*** Text segment ***

Susan Stringer. The Senegalese Novel By Women: Through Their Own Eyes. New York: Peter Lang, 1999. 201 pp. $69.95 (cloth), ISBN 978-0-8204-4568-7.
Reviewed by Lisa McNee (Queen's University, Canada )
Published on H-AfrLitCine (December, 2000)
This remarkable study of Senegalese women's fiction offers a much-needed introduction to this literature as well as thought-provoking critical analyses of both major and minor works. Moreover, Stringer's work offers a useful corrective to the notion that French Studies can simply assimilate Francophone Literature without considering the specific contexts and problems that belabor African novelists and their reading publics. She opens the study with an examination of the social, historical and cultural contexts relevant to the novels analyzed, and closes with a strong rejoinder that westerners should not impose the vagaries of western critical fashion on African literatures, but consider the novels as much as possible through Senegalese women's eyes. In other words, it is inappropriate to judge African fiction on the basis of western aesthetic standards alone, just as it is imperialistic to assume that African women will accept western feminism wholesale without modification. According to Stringer, "Whereas western feminism is attempting to create a feminist set of values, Senegalese women writers are trying to reconcile traditional moral values with freedom of choice" (155). All of her readers will benefit from her sensitive interpretations of these novels and of the problems that Senegalese women face.

***

== Requirements ==
Translate this sentence from the book review into French: "All of her readers will benefit from her sensitive interpretations of these novels and of the problems that Senegalese women face."

*** Given information ***

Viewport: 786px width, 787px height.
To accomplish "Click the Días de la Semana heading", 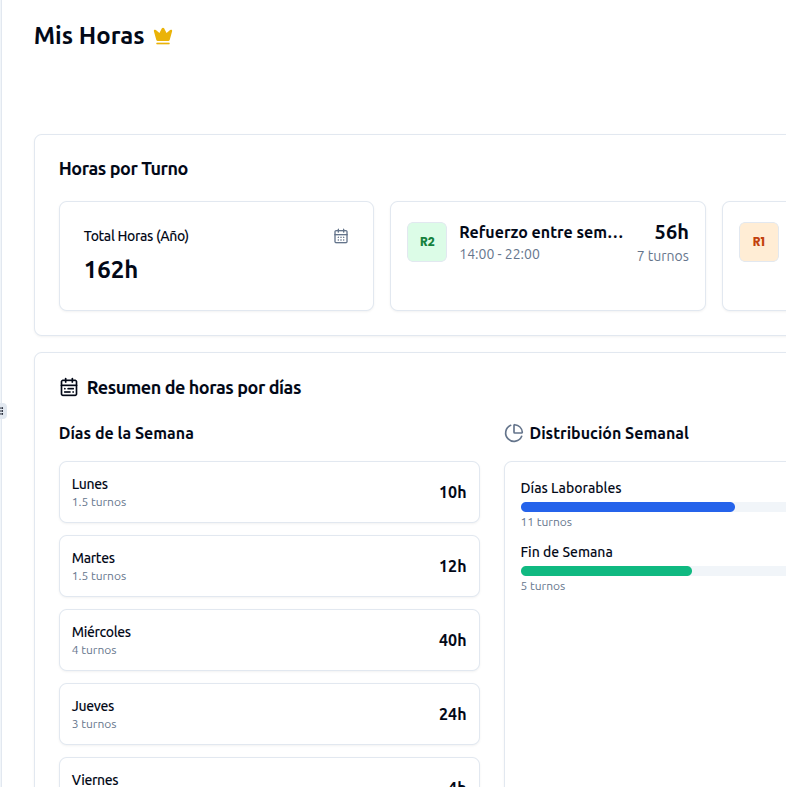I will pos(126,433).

***
*** Given information ***

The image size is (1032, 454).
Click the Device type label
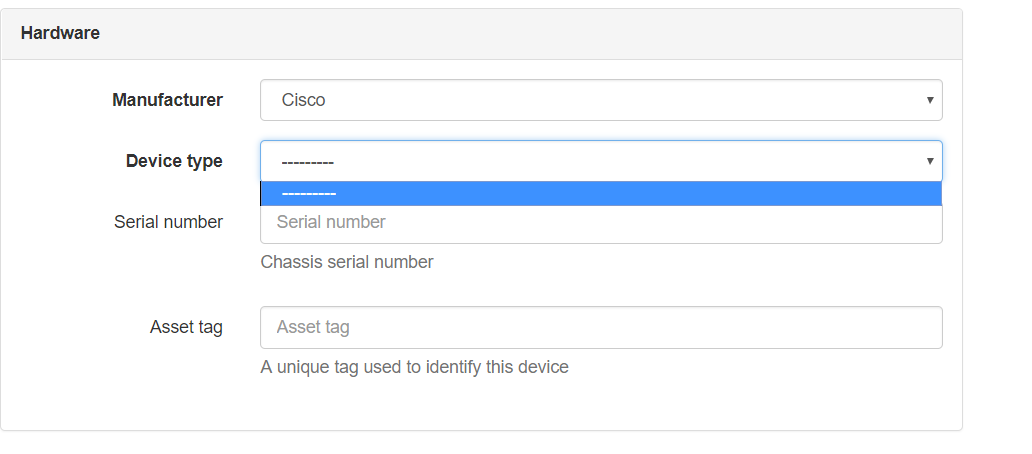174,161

***

== Full response ==
Tous ses lecteurs tireront profit de ses interprétations sensibles de ces romans et des problèmes auxquels les femmes sénégalaises sont confrontées.